Sports betting in the Sierra.
By Jaxon Sullivan
After years frequenting the same place to watch college tournaments and the Big Game, I ventured out to tour the Reno/Tahoe area for best bets when it comes to sports betting. Since it’s more fun watching the games with a little wager on the side, here’s a quick overview to get you started.
Looking at the digital screens or betting sheets at any sportsbook, the main thing you need to know is the (-) numbers represent the favorites and (+) are for the underdogs.
SF -7.5 -165 55.5 O/U
LA +7.5 +600 55.5 O/U
- The number in the first column after the team refers to the most common bet, or the “point spread.” One team needs to beat the other team by a certain number of points, or not lose by more than that amount. I placed $10 on LA (+7.5) which meant as long they didn’t lose by more than 8 points, I would double my money less the casino’s 10 percent.
- The second column is the “money line” which is the easiest because it means you just have to pick the winner of the game. I could win $100 by betting $165 on the favorite, or I could win $600 by betting $100 on the underdog. Moving the decimal point, I bet $10 on long shot LA, to win $60.
- The third column is the “Over/Under” which refers to the total points scored by both teams. I like defense, so I bet $10 on the Under (this also means I could double my money).
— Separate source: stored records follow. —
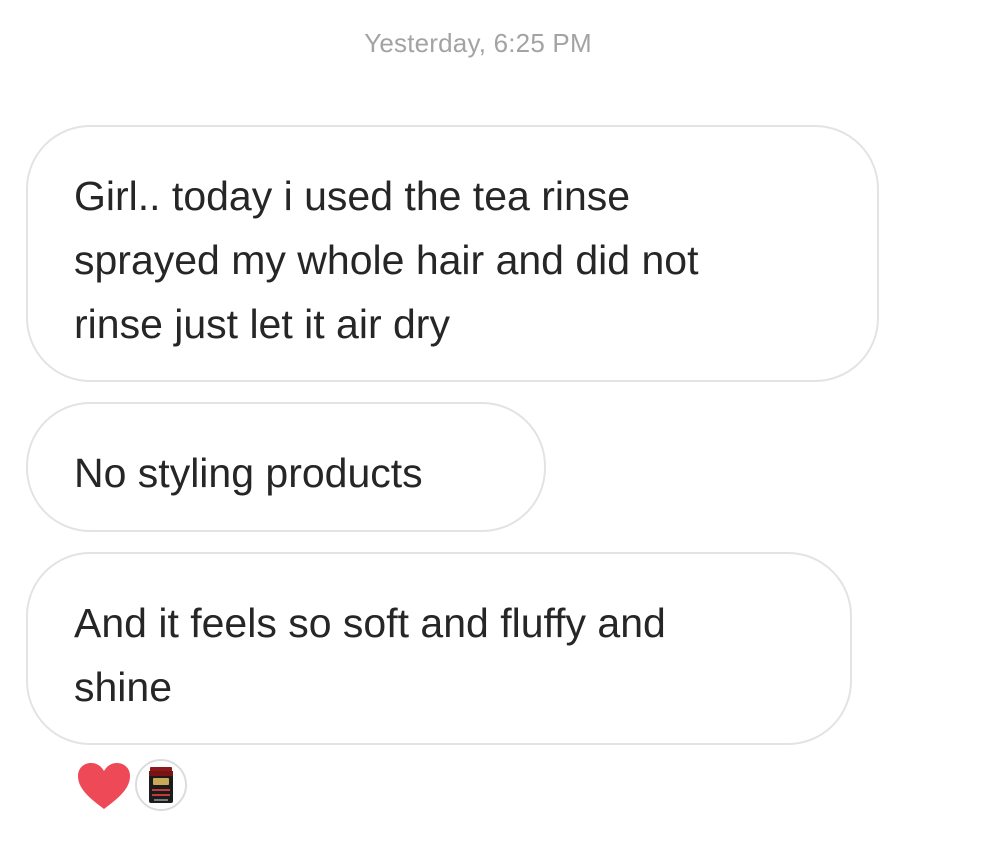 The width and height of the screenshot is (1004, 859). What do you see at coordinates (104, 786) in the screenshot?
I see `heart-icon` at bounding box center [104, 786].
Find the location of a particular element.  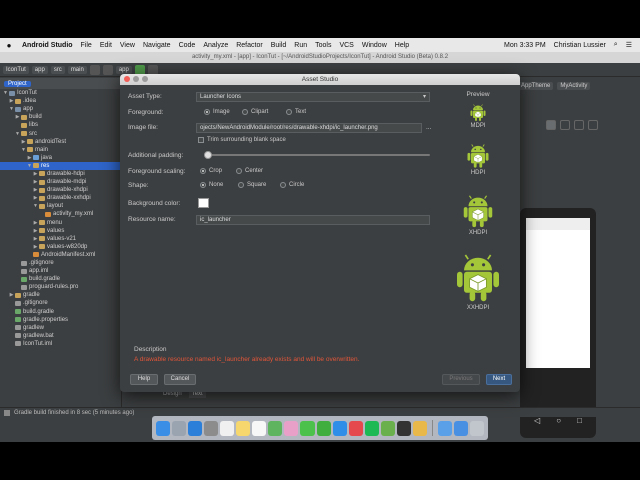

tree-item: ▶ .idea is located at coordinates (60, 101).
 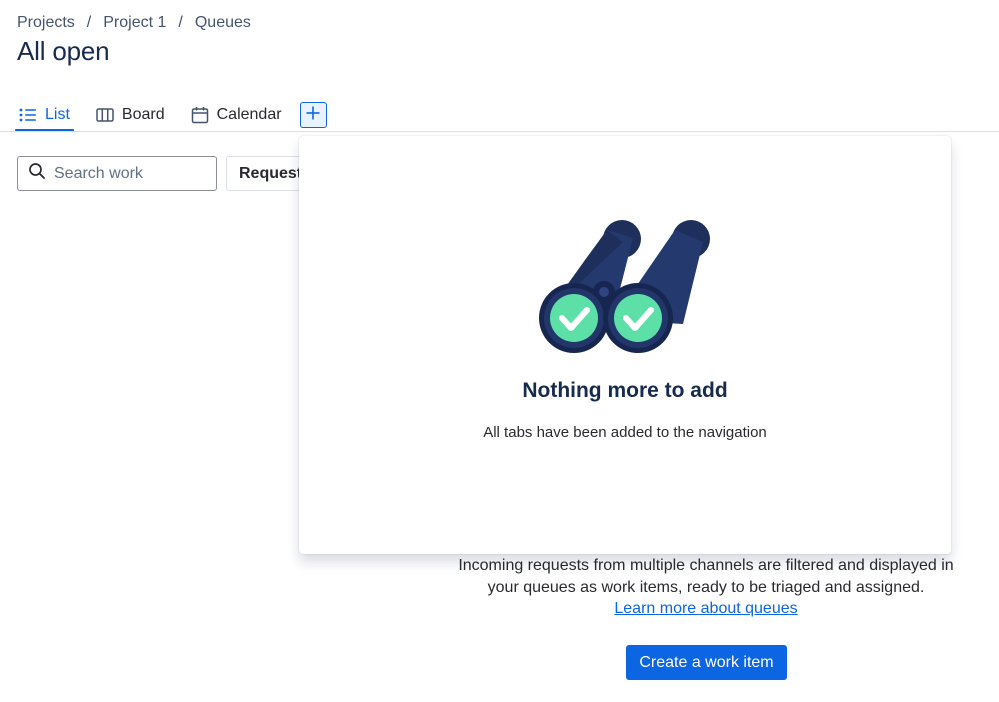 What do you see at coordinates (249, 114) in the screenshot?
I see `tab-calendar-label: Calendar` at bounding box center [249, 114].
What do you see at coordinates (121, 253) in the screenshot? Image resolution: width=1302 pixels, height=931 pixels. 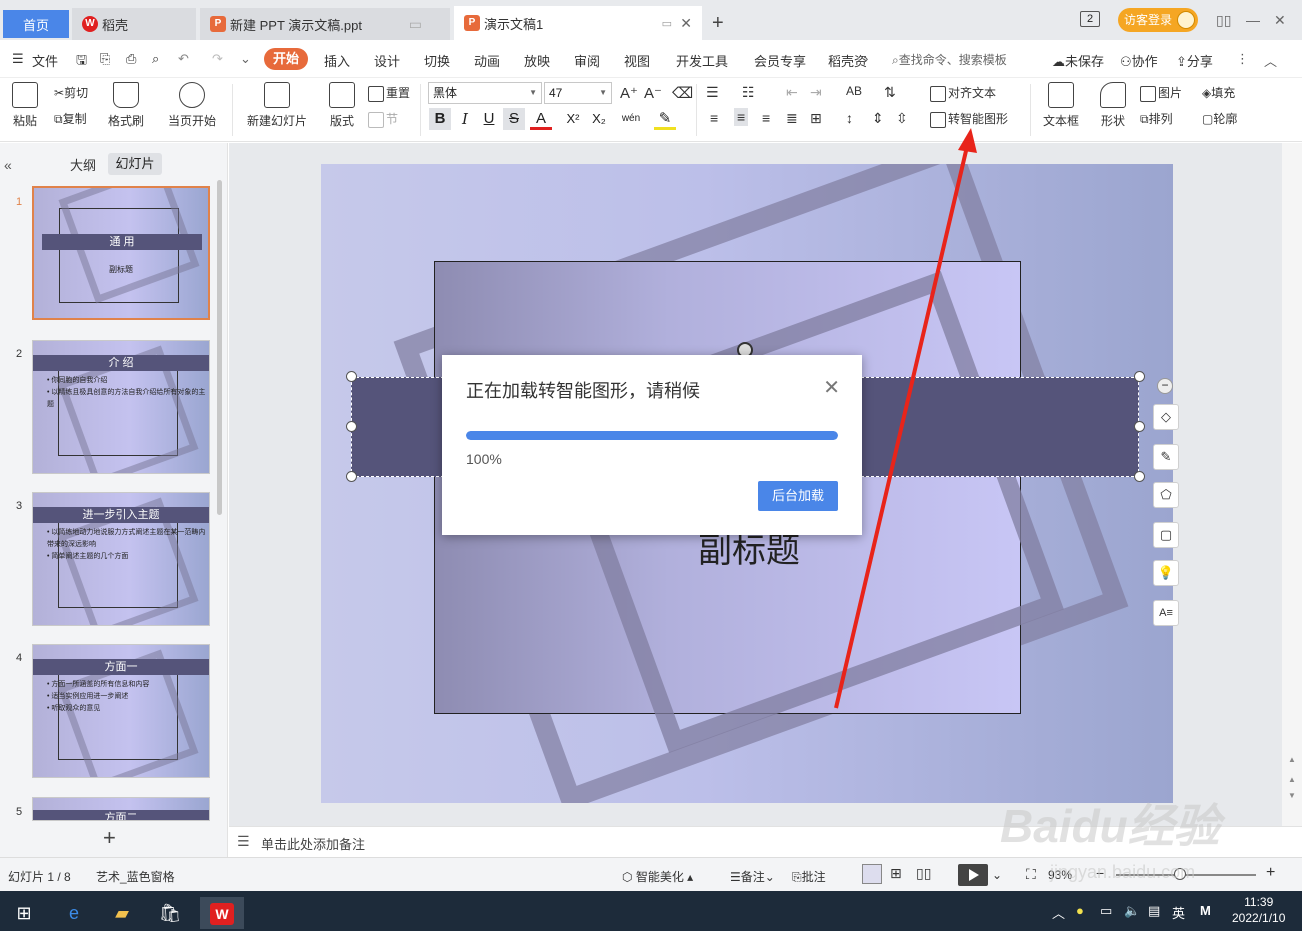 I see `slide-thumbnail-1: 通 用 副标题` at bounding box center [121, 253].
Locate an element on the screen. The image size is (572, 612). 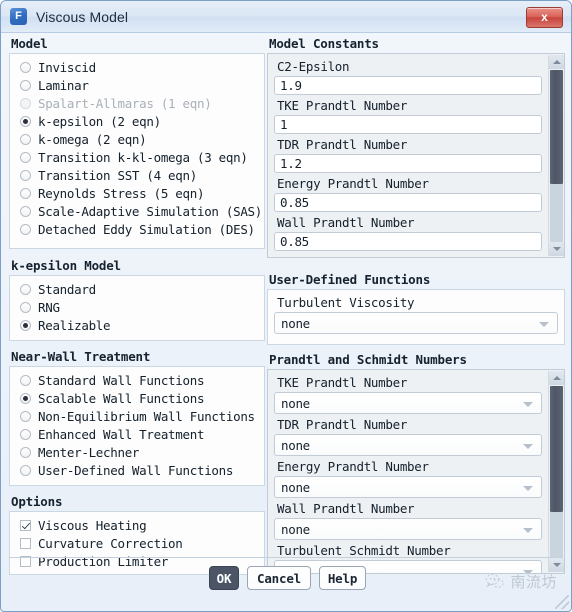
field-label-tke-prandtl-number: TKE Prandtl Number is located at coordinates (342, 106).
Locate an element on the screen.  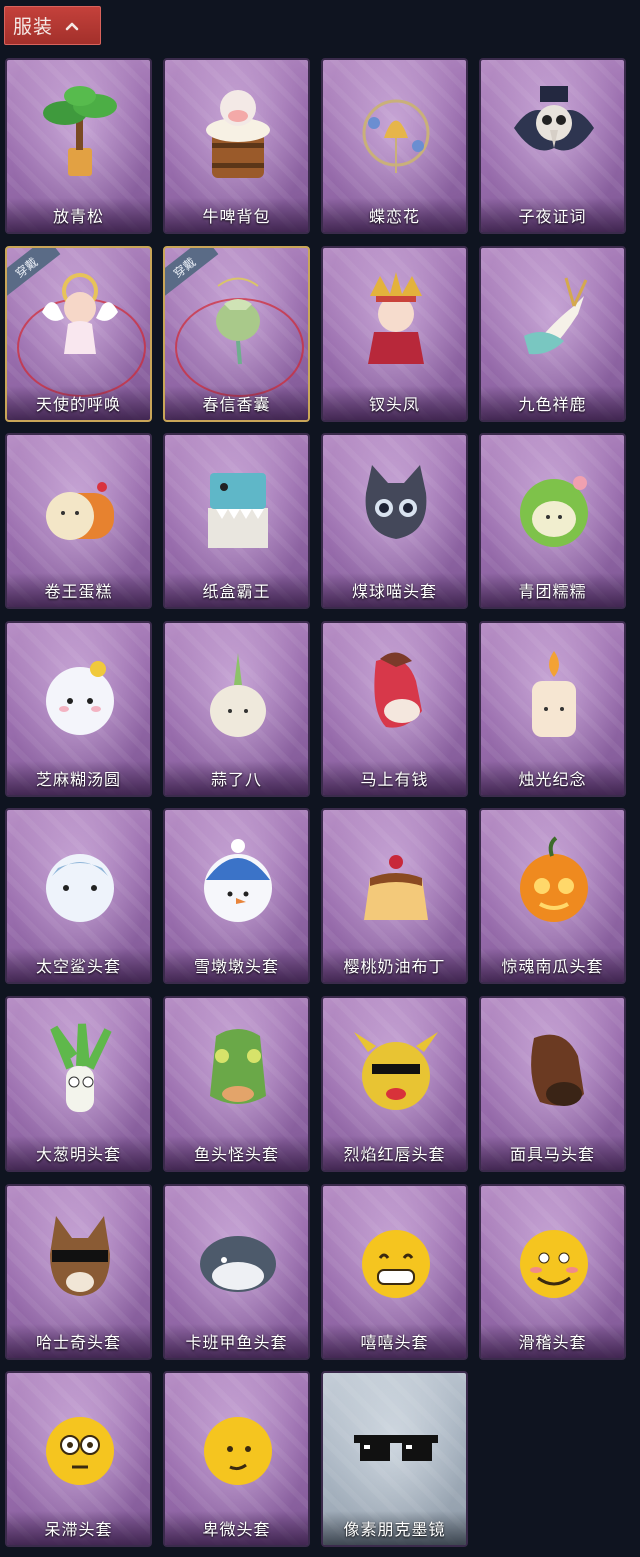
roll-cake-icon is located at coordinates (80, 511).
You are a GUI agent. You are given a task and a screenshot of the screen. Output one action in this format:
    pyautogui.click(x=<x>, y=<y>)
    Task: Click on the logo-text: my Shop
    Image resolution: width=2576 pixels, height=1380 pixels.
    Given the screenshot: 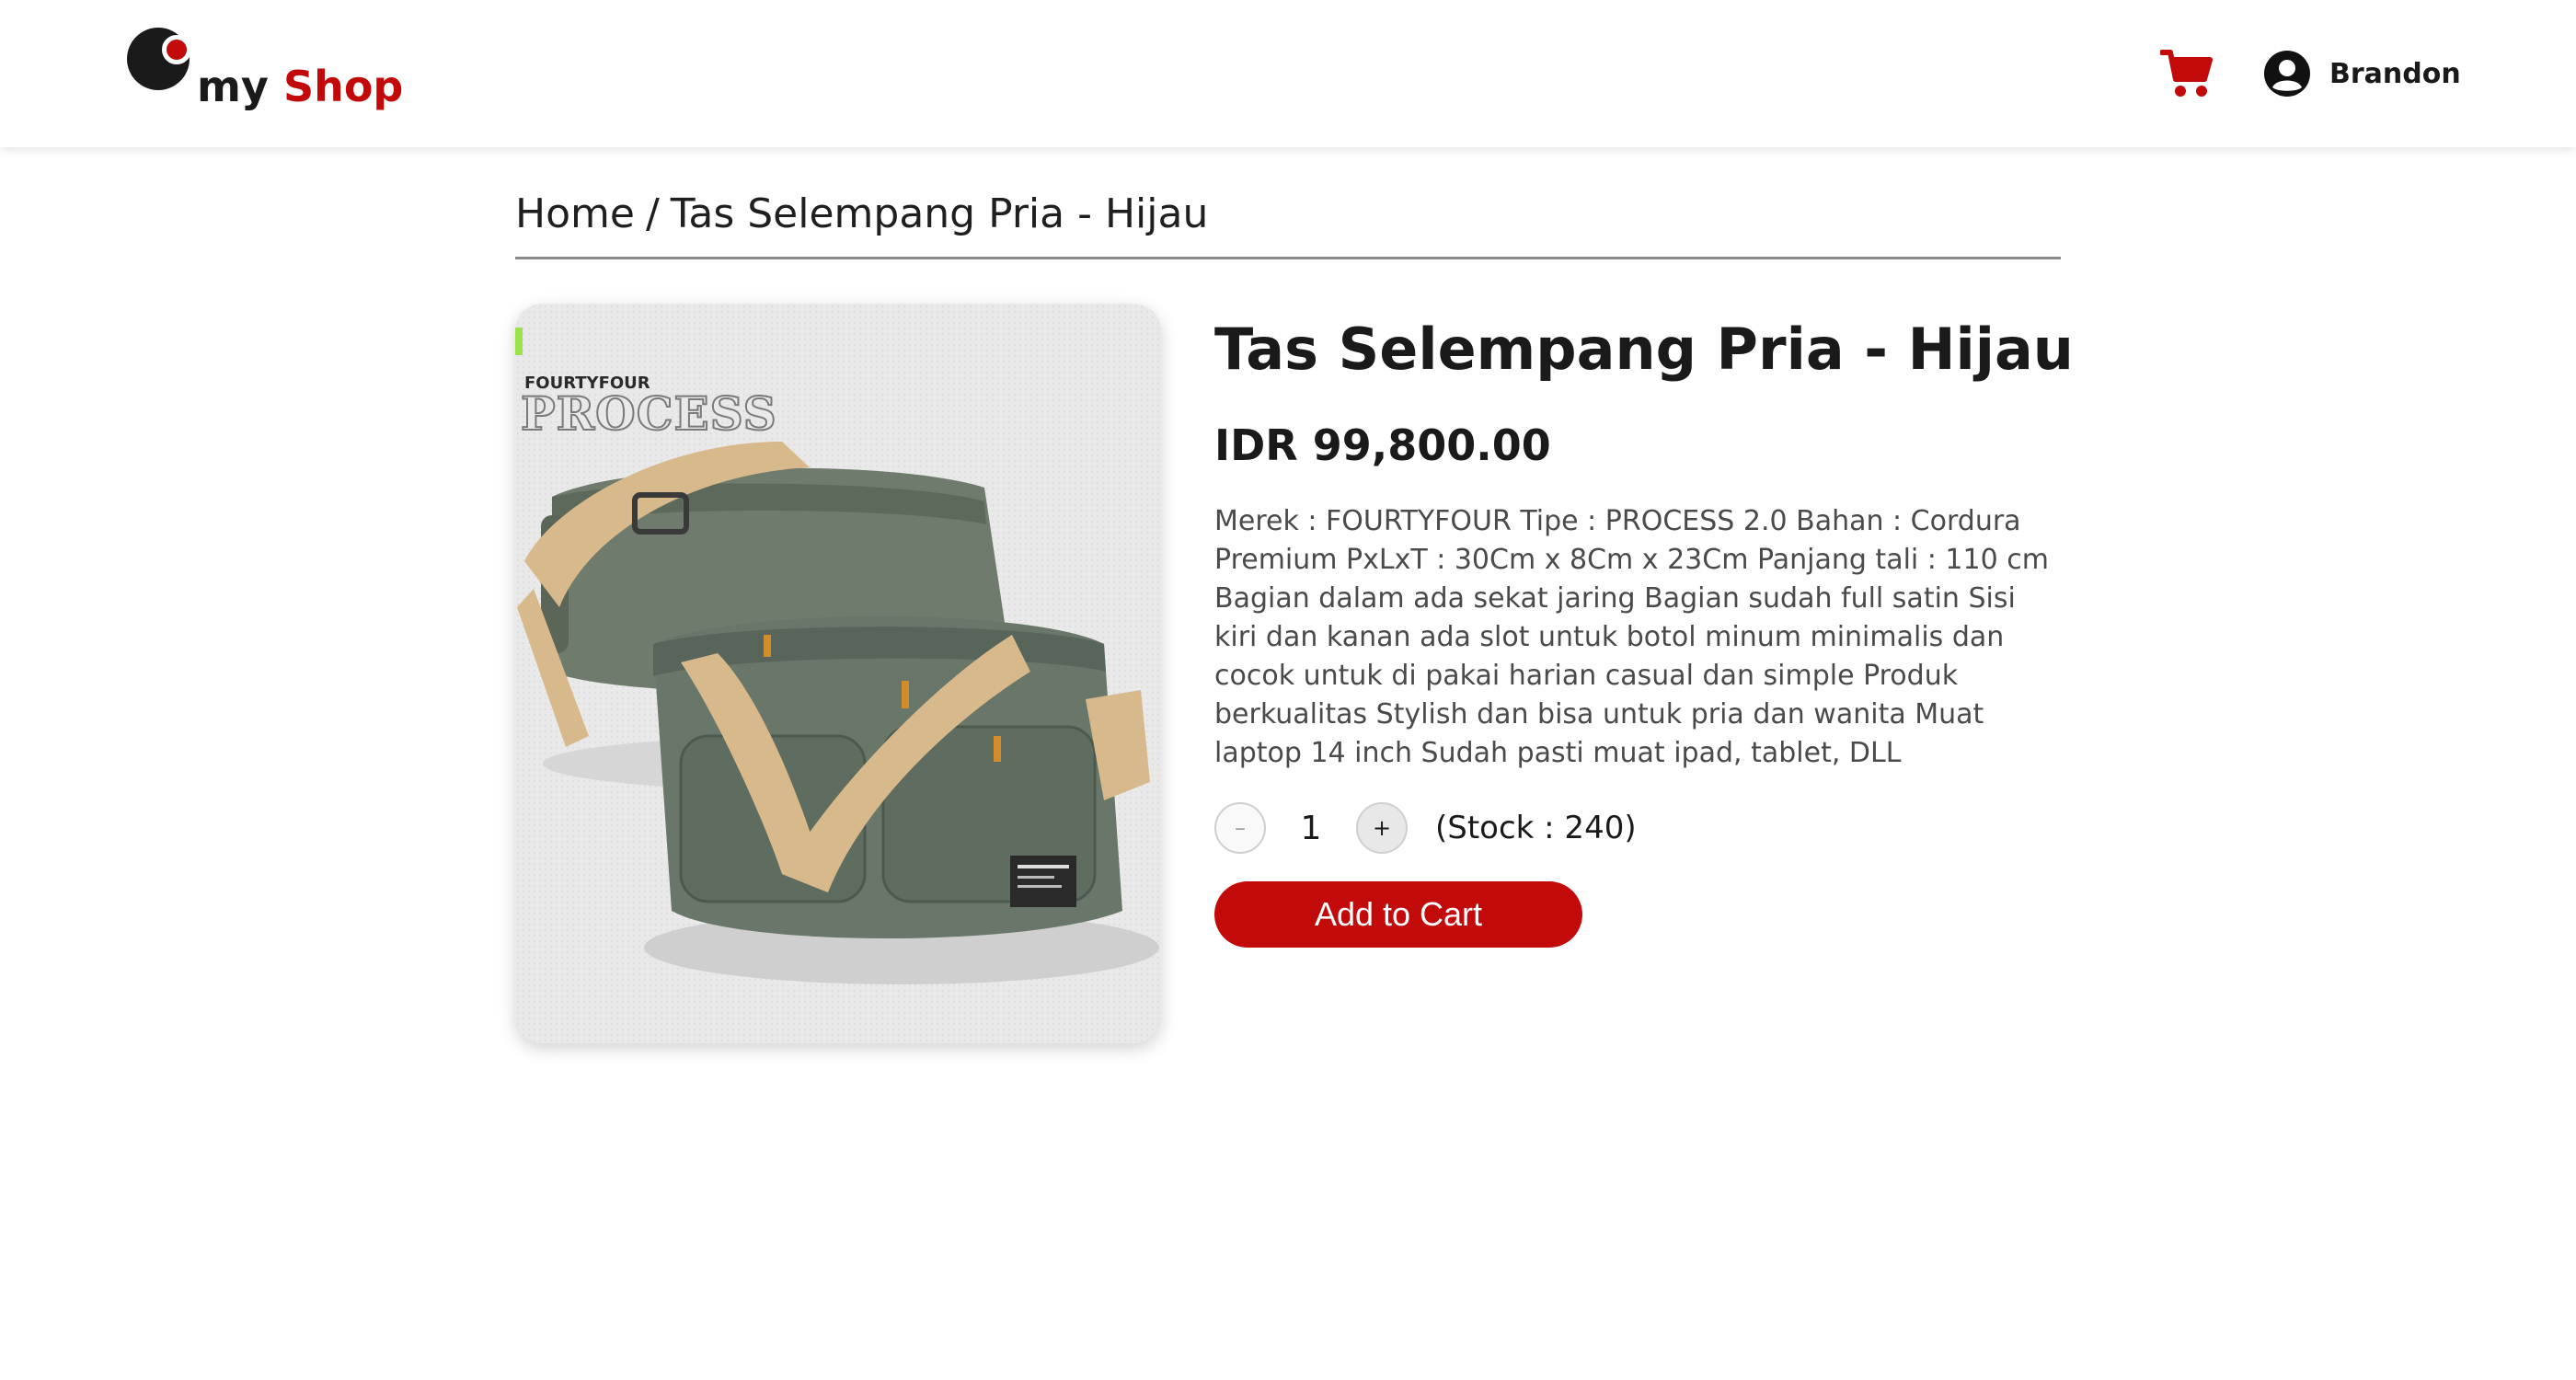 What is the action you would take?
    pyautogui.click(x=300, y=86)
    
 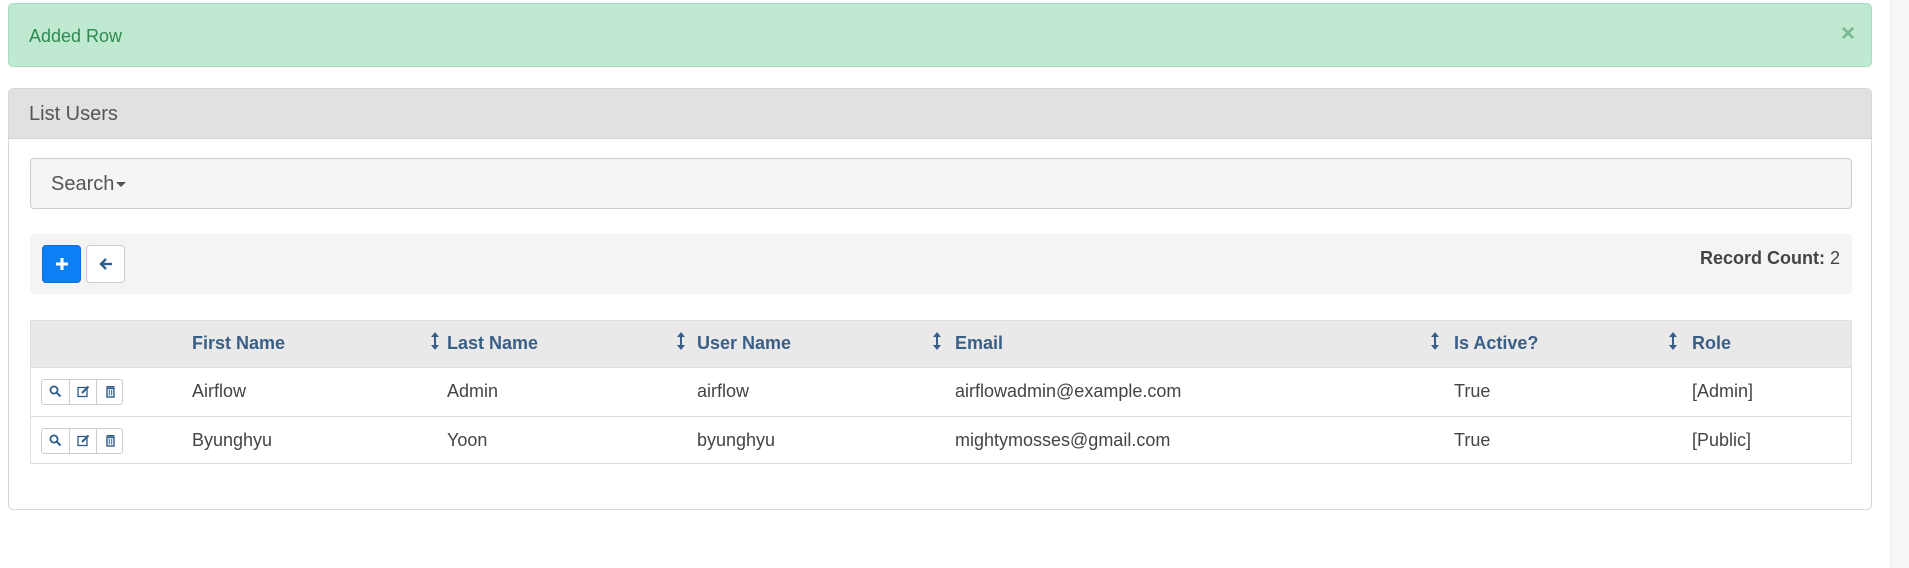 I want to click on cell-last-name: Yoon, so click(x=468, y=440).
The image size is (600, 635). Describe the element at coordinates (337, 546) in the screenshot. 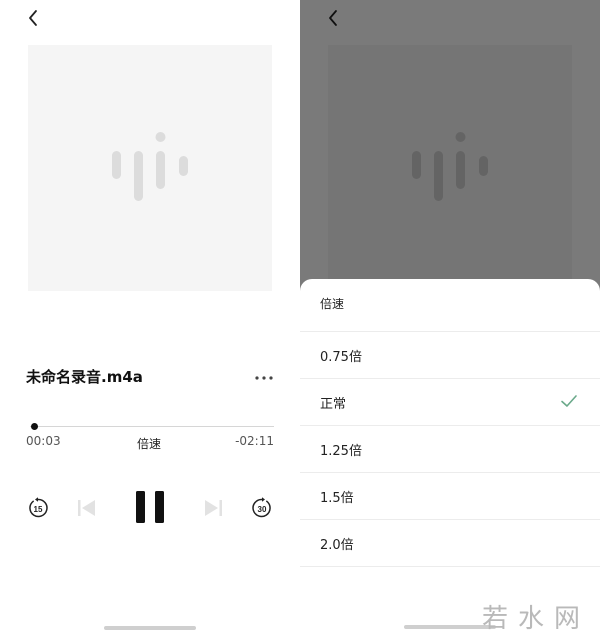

“Prop Bets” are available for big games, allowing you to wager on everything from the length of the National Anthem to the color of the sports drink poured on the winning coach.
An insider’s tip
With my three bets in, I settled into a movie theater-style seat in the video stadium at The Book at Harveys Lake Tahoe, Nevada’s only non-smoking race and sportsbook. As LA kicked a field goal at the end of the game to make the final score 30-24, I celebrated gleefully. Despite LA losing, they still covered the point spread. The Under also barely paid off, however my long shot on the money line didn’t. For those scoring at home, I bet $30 on the game and cashed my tickets in for $38. caesars.com
Need to place your wager before the Sports Books open? For my early morning English Premier League matches, I use the convenient self-service kiosks at the William Hill Sports Book inside the Hard Rock Hotel & Casino. You can follow all of your games on 40+ HD TVs, ensuring you make those bets before the sun rises and long after it sets. hardrockcasinolaketahoe.com
With 48 TVs and a Slushee Bar, The Zone at MontBleu Resort, Casino & Spa is perfect for chillin’ out when you’re steaming mad at the referees. montbleuresort.com
With just about every satellite sports package, watching a Wednesday night UNR game and eating delicious wings at the Tavern Bar inside Lakeside Inn and Casino, was so much better than a crowded sports bar. lakesideinn.com
During my annual guy’s trip, I reserved one of the VIP rooms at the William Hill Sports Book at the Grand Sierra Resort and Casino. In addition to the private TV, comfortable sofas and restrooms, the proximity to place more bets while watching their giant projection screen ensured a repeat visit. grandsierraresort.com
Watching the game is more fun when you have some skin in it, but keep in mind that sports betting is best when it’s solely for entertainment. Bet as little as $2 but never more than you can afford to lose.
Just remember, no matter how much you yell and scream at the TV, you can’t change the outcome of the game. However, you can get paid for it.